In the wake of this week's apology, Colin Parry says he now appreciates the fact that the IRA is behaving in a way everyone else would regard as normal.

Not surprisingly, the IRA statement was greeted with more scepticism by Protestants in the North.

Alan McBride, who lost his wife Sharon and his father-in law in the Shankill fish shop bomb, gave the IRA apology a guarded welcome.

Alan recalls how on a sunny morning in October 1993, he heard an explosion while he was giving his two-year-old daughter Zoe a bicycle ride.

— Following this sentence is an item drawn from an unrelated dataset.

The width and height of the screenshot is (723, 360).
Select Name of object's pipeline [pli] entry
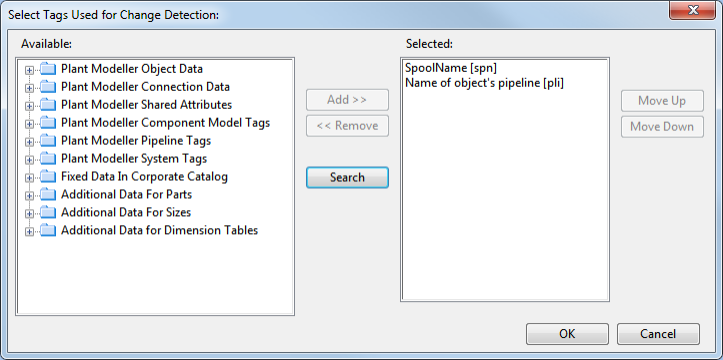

He ran to Frizzell's fish shop, where 29-year-old Sharon worked. But all he found was rubble. IRA men had placed a package containing a bomb in Frizzell's. Sharon had no chance of escape.

"The IRA said the killing of Sharon and the others was an accident, but as far as the IRA were concerned, they were expendable."

Alan has mixed feelings about the apology issued by the IRA this week.

"In many ways it is hypocritical. The IRA says there should not be a hierarchy of victims in which some are deemed more or less worthy than others. But in apologising only to the families of non-combatants, it is creating a hierarchy itself. It may be choreographed and it may be hypocritical, but it is still an important step, because it is the first time that they have apologised. At least they are accepting that what they did was wrong."

Since his wife's death, Alan has been involved in cross-community initiatives. Although he is sceptical about the IRA's motives, he is an enthusiastic supporter of the Good Friday Agreement.

"There is no doubt the atmosphere in the North is better by far. Fewer people are being killed, and the centre of Belfast is buzzing with life. We have to move forward and remain upbeat."

Alan is a board member of Healing through Remembering, a group that aims to heal some of the wounds of the troubles by remembering the events and the victims in an appropriate fashion.

The group recommends that there should be a memorial museum and day of remembrance for all those affected, and takes as its motto the fitting words of poet Maya Angelou: "History, despite its wrenching pain, cannot be unlived, and if faced with courage, need not be lived again."